Bug 88804 - Beignet ratGPU benchmark bug
Summary: Beignet ratGPU benchmark bug
Status: RESOLVED MOVED
Alias: None
Product: Beignet
Classification: Unclassified
Component: Beignet (show other bugs)
Version: unspecified
Hardware: x86-64 (AMD64) Linux (All)
: medium normal
Assignee: Zhigang Gong
QA Contact:
URL:
Whiteboard:
Keywords:
Depends on:
Blocks:
 
Reported: 2015-01-26 16:21 UTC by gnn
Modified: 2018-10-12 21:23 UTC (History)
1 user (show)

See Also:
i915 platform:
i915 features:


Attachments
full dmesg, unit test results and clinfo output (26.68 KB, text/plain)
2015-01-26 16:21 UTC, gnn
Details
Screenshot with Image corruption (525.27 KB, image/png)
2015-01-28 08:57 UTC, gnn
Details

Description gnn 2015-01-26 16:21:06 UTC
Created attachment 112835 [details]
full dmesg, unit test results and clinfo output

There is a bug with Beignet and ratGPU OpenCL renderer with benchmark (http://www.ratgpu.com) on Intel IvyBridge i5 3470 (GT1) GPU.
After starting benchmarking, I get few seconds hang and app shows empty result image (but it shows, that it's making progress).

In dmesg I get output like:
[47797.300442] [drm] stuck on render ring
[47797.300446] [drm] GPU crash dump saved to /sys/class/drm/card0/error
[47797.300447] [drm] GPU hangs can indicate a bug anywhere in the entire gfx stack, including userspace.
[47797.300447] [drm] Please file a _new_ bug report on bugs.freedesktop.org against DRI -> DRM/Intel
[47797.300448] [drm] drm/i915 developers can then reassign to the right component if it's not a kernel issue.
[47797.300449] [drm] The gpu crash dump is required to analyze gpu hangs, so please always attach it.
[47797.304207] [drm:i915_set_reset_status] *ERROR* render ring hung inside bo (0x622ee000 ctx 1) at 0x622ee0ec
[47804.311172] [drm] stuck on render ring
[47804.311211] [drm:i915_set_reset_status] *ERROR* render ring hung inside bo (0x622ee000 ctx 1) at 0x622ee0ec
[47804.311213] [drm:i915_context_is_banned] *ERROR* context hanging too fast, declaring banned!


Software: Ubuntu 14.04 x64 + stock kernel (3.13.0-44) and mesa (10.1.3)
Beignet:  1.0.1 built from sources with llvm 3.4.

Unit tests:

compiler_fill_image_1d_array()    [FAILED]
    Error: dst[j*w + i] == 0

summary:
----------
  total: 699
  run: 698
  pass: 697
  fail: 1
  pass rate: 0.998567

compiler_fill_image_1d_array - this test fails sometimes, but not always.
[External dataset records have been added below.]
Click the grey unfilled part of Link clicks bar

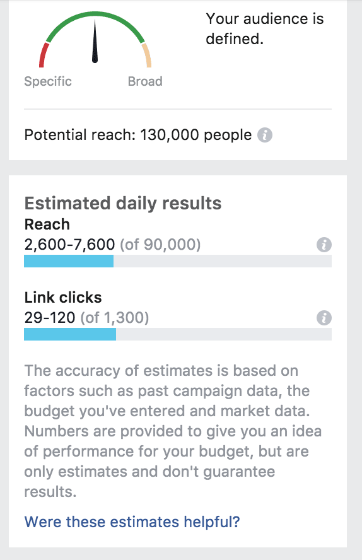224,334
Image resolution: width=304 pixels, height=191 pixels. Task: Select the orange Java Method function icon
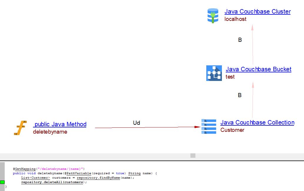pos(20,128)
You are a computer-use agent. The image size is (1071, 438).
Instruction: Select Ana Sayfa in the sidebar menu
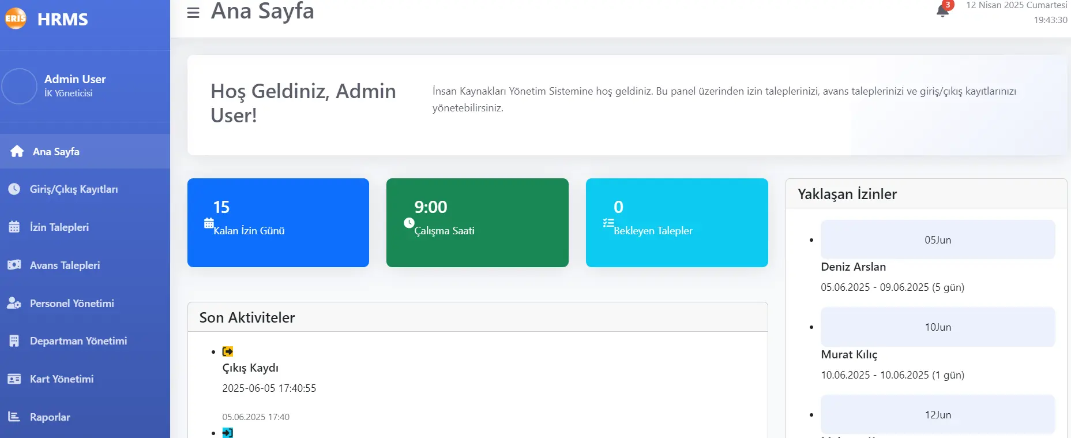point(56,151)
Usually fails, when I work with other applications, like Firefox, during the test.

LuxMark 2.0 x64 with default "sala" scene works, and show 149 points (CPU - 370points).

I'm also getting graphics glitches and image corruptions (but usually not severe), if OpenCL applications are working.
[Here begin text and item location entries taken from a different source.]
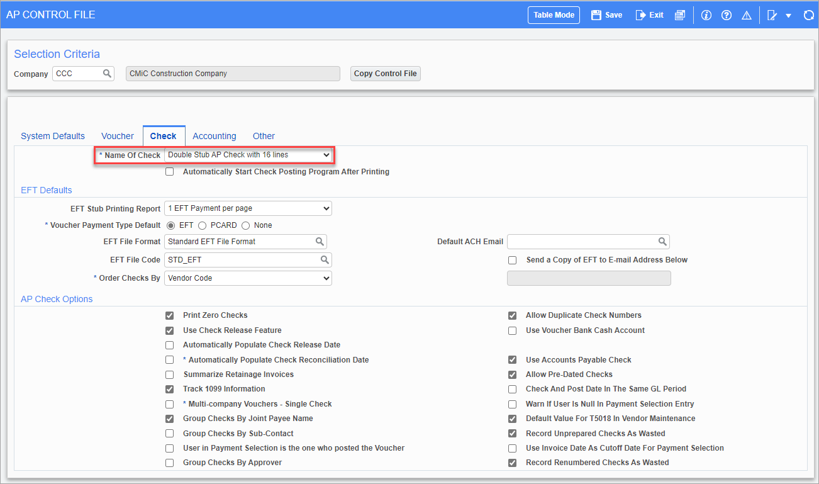819x484 pixels.
Task: Open the help icon
Action: [727, 14]
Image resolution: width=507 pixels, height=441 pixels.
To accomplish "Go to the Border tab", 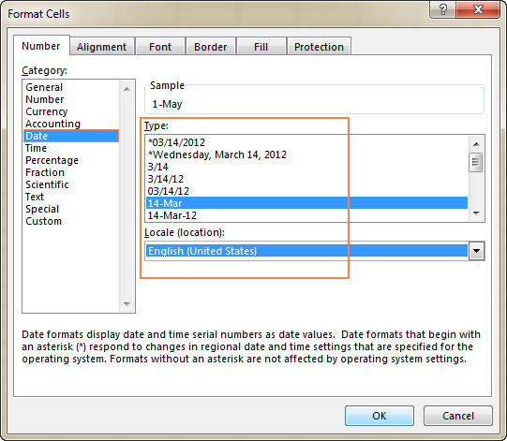I will [x=210, y=47].
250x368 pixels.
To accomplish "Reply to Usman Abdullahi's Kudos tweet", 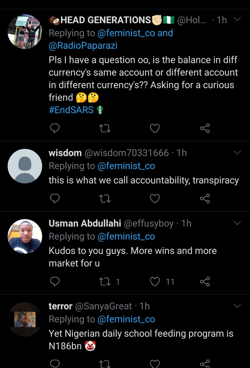I will (55, 281).
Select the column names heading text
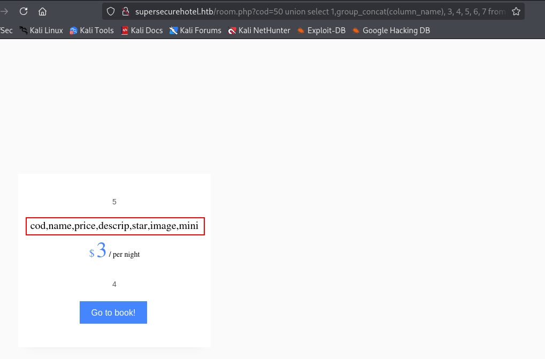The image size is (545, 359). [114, 226]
I also tried to build Beignet with llvm-3.5 from Ubuntu repos (got some build problems in a process too), but it doesn't seem to make any difference.

In attachment I put full dmesg, unit test results and clinfo output.
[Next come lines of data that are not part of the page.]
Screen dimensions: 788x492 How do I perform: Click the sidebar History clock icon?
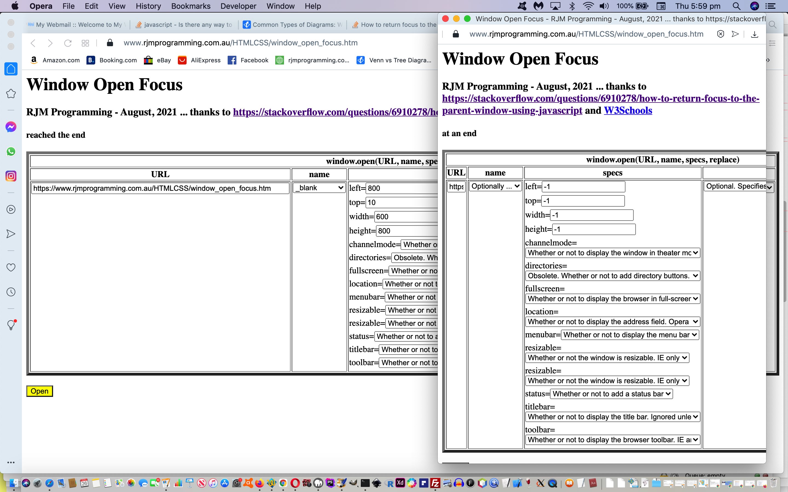pyautogui.click(x=11, y=292)
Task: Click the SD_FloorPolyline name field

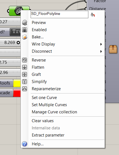Action: [59, 14]
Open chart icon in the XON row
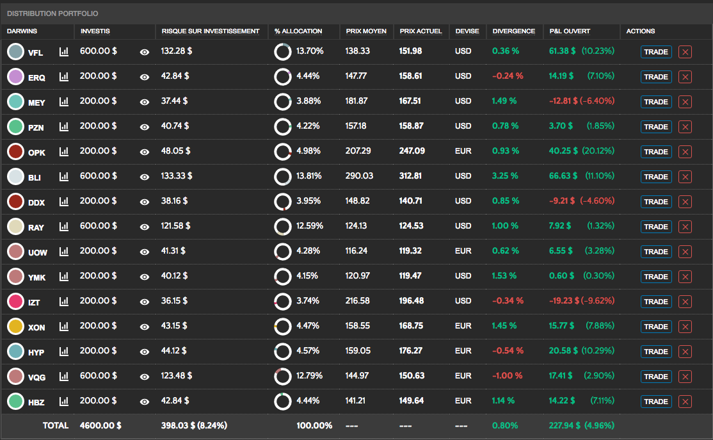 [x=63, y=327]
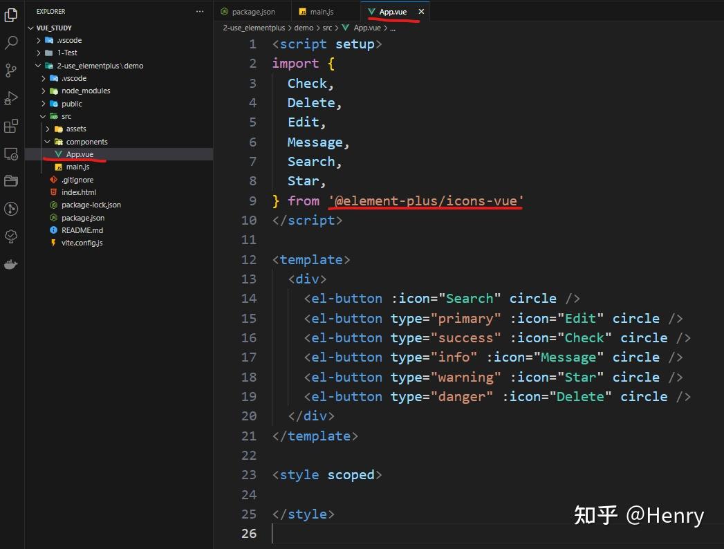Place cursor on empty line 26

[462, 533]
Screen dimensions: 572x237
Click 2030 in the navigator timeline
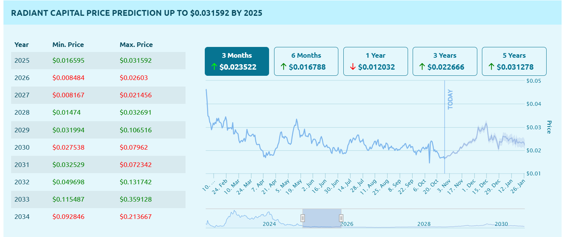(501, 224)
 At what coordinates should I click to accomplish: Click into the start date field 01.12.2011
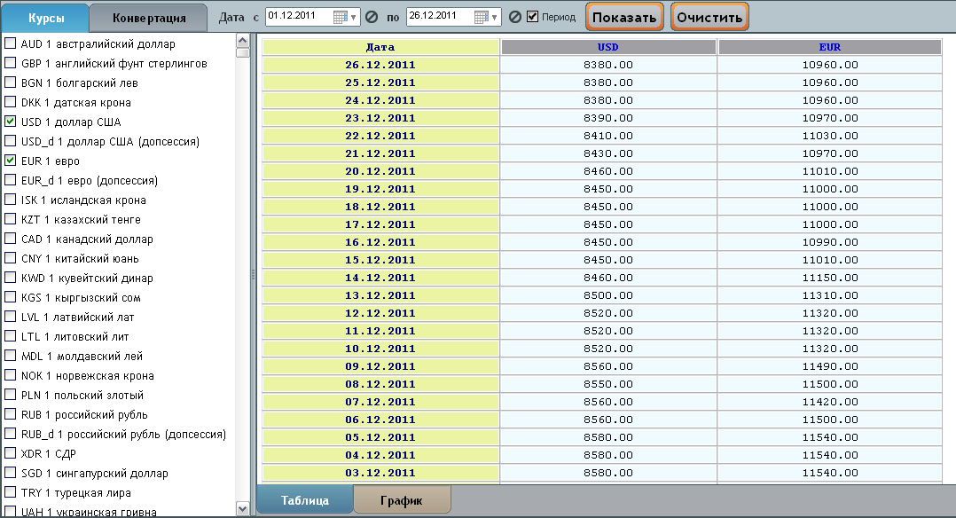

I also tried ratCPU & LuxMark with the same software on HSW (GT2) i7 laptop, but both apps showed dmesg with "stuck on render ring" and blank results.
Comment 1 Zhigang Gong 2015-01-27 06:39:49 UTC
I can reproduce the ratgpu hang issue on my IVB machine. But can't reproduce the compiler_fill_image_1d_array problem. As to this problem, I have two question for you.

1. If you don't try to run ratgpu after a clean reboot, did you trigger the image1d_array problem? Or it will occur only after you ran the ratgpu benchmark.

2. Did you check the dmesg before and after you ran the image1d_array and got a failure from it? Did you happen to find that each image1d_array failure triggers a new GPU hang event in demesg?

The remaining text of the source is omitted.